The littoral combat ship USS Freedom (LCS 1) transits the South China Sea in 2013.

The littoral combat ship USS Freedom (LCS 1) transits the South China Sea in 2013. U.S. Navy / Mass Communication Specialist 1st Class Cassandra Thompson

We’re Long Overdue for Due Diligence in Defense

Defense Secretary Carter deserves applause for cutting the Navy’s LCS, and encouragement to think more broadly.

In business, “due diligence” is the belief that a thorough investigation allows a buyer to make better decisions. President Eisenhower was an “informed buyer.” He cancelled weapons he discovered would be obsolete before they were fielded. He rejected unfocused spending on defense as a substitute for sound strategy. Eisenhower’s due diligence also predisposed him to avoid foreign interventions because they could escalate and involve Americans in conflicts that would sap U.S. strength and strategic power.

These days, due diligence in defense is rare. That’s why whenever reason trumps the combined power of special-interest money and bureaucratic parochialism Americans should take notice. Defense Secretary Ash Carter’s December directive to the Navy to reemphasize “posture” over “forward presence,” to reduce the buy of Littoral Combat Ships (LCS) from 54 to 40, and shift money toward vital future capabilities like the Virginia Payload Module is a case in point.

Setting aside the abysmal failure to validate the operational requirement that produced the LCS program (which happened before Carter’s watch), the secretary’s  decision to change direction should be celebrated. Here’s why.

First, “Forward Military Presence” -- whether naval, air or ground -- is overrated. When the American military was practically omnipresent in the Eastern Hemisphere, it did nothing to prevent Iran from dominating Iraq, Syria from descending into chaos, Ukraine from being invaded, or the Islamic State from rising.

Second, in a future maritime environment dominated by space-based surveillance, land-based missiles, submarines, and unmanned systems and sensors of all kinds from seabed to space, the Navy’s current generation of surface combatants are more likely to provide targets than influence.

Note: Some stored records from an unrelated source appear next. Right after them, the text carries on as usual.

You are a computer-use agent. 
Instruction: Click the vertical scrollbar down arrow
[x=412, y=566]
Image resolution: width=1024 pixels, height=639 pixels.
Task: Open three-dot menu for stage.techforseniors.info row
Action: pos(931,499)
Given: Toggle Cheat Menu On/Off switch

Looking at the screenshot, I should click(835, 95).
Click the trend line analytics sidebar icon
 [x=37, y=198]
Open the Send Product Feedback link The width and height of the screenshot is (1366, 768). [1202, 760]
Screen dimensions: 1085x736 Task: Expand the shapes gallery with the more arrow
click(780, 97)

Third, Adm. John Richardson, the Chief of Naval Operations, deserves accolades for reminding his officers that margins of victory are created over decades: “Our competitors are focused on taking the lead – we must pick up the pace and deny them. The margins of victory are razor thin—but decisive!” Now is not the time to invest in the past’s poorly thought-out solutions.

In fact, it is time for some long-overdue due diligence on a few longstanding tenets of U.S. national security. Washington’s stubborn insistence that the United States must honor decades-old commitments and fight for objectives that are no longer relevant to U.S. national security interests. The alliance structures that emerged in the aftermath of World War II are crumbling. The original interests and threats that gave them meaning and purpose either do not exist or these interests are changing.

The Middle East exemplifies the problem. Instead of doubling down on its wasteful precision bombing and special operations campaign against the Islamic State, Washington should disengage its forces from the regional conflict and adopt neutrality towards all sides. Without the Turkish and Saudi intelligence organs plus Saudi and Qatari money, the Caliphate would never have risen from the ruins of al Qaeda in Iraq. This will not change because Turkey and Saudi Arabia are determined to expel Iran and its allies from Mesopotamia and the Levant.

Washington and its European NATO allies cannot stop Ankara, Riyadh, and other Sunni states from gradually sliding into war with Iran and Russia, but they can withdraw their Article 5 protective forces from Turkish territory and publicly state that Turkey is acting as a sovereign state, not as a member of NATO. It would be the gargantuan joke of the 21st century if the United States and its European allies were drawn into war against Iran and Russia on the side of the Sunni Islamists, the principle perpetrators of anti-Western terrorism and subversion for 25 years.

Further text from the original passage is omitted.